BEGIN Available records
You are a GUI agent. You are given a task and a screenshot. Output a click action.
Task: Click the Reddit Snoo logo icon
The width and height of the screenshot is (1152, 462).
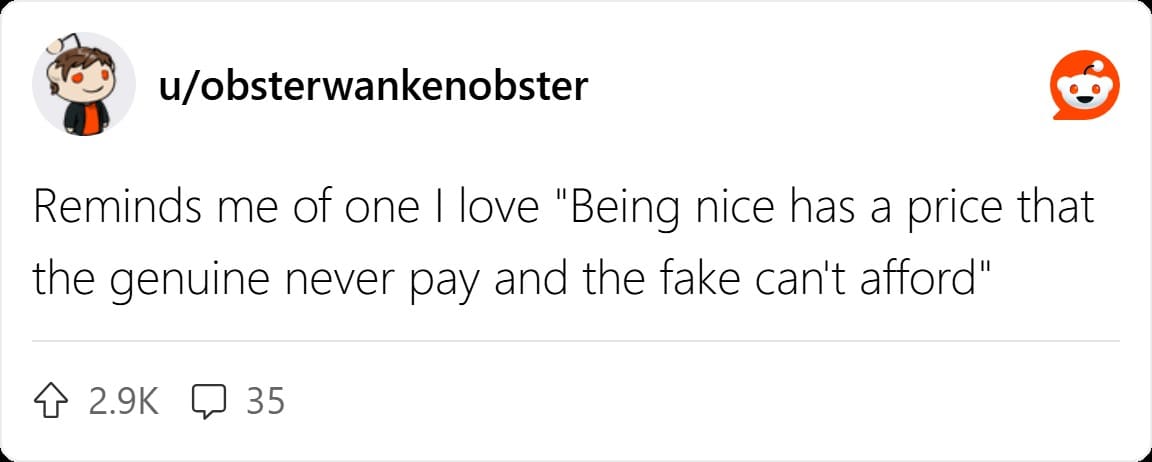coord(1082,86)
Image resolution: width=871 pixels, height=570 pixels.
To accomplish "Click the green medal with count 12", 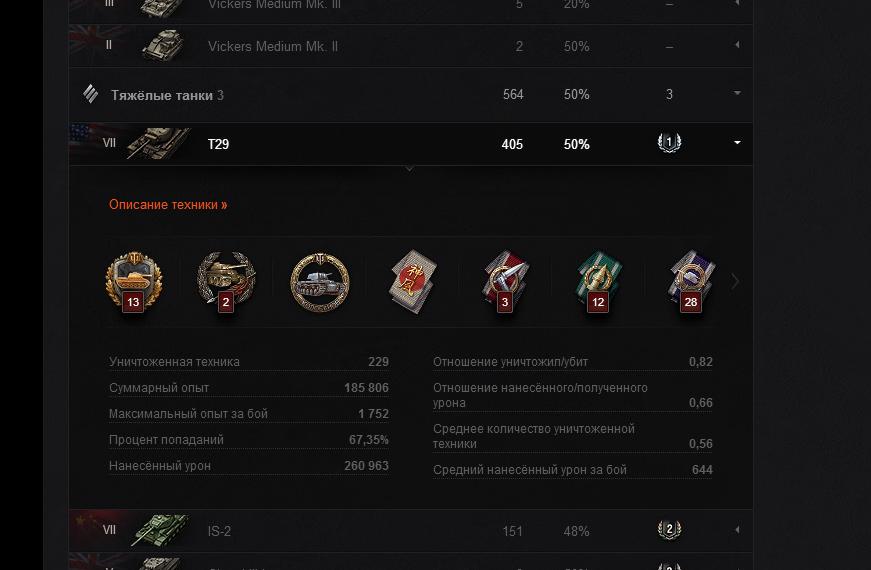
END Available records
BEGIN Available records
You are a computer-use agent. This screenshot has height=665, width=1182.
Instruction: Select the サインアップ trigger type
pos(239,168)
END Available records
BEGIN Available records
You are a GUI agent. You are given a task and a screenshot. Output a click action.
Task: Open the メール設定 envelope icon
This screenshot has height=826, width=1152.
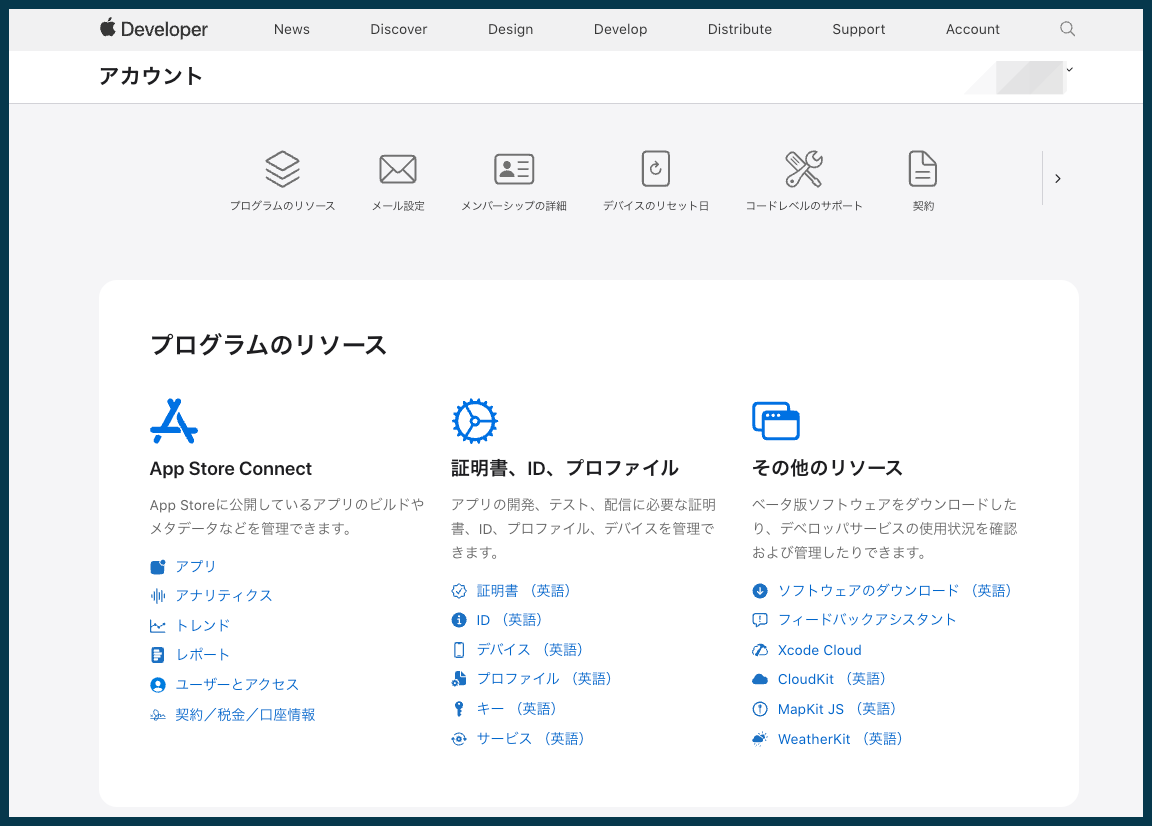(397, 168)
END Available records
What is being asked:
Everything between and including the line above containing "The width and" and the line containing "the green medal" should be reproduced exactly, with pictures excluded.

Answer to this exercise:
The width and height of the screenshot is (1152, 462).
coord(1082,86)
Image resolution: width=871 pixels, height=570 pixels.
To accomplish "Click the green medal with count 12", 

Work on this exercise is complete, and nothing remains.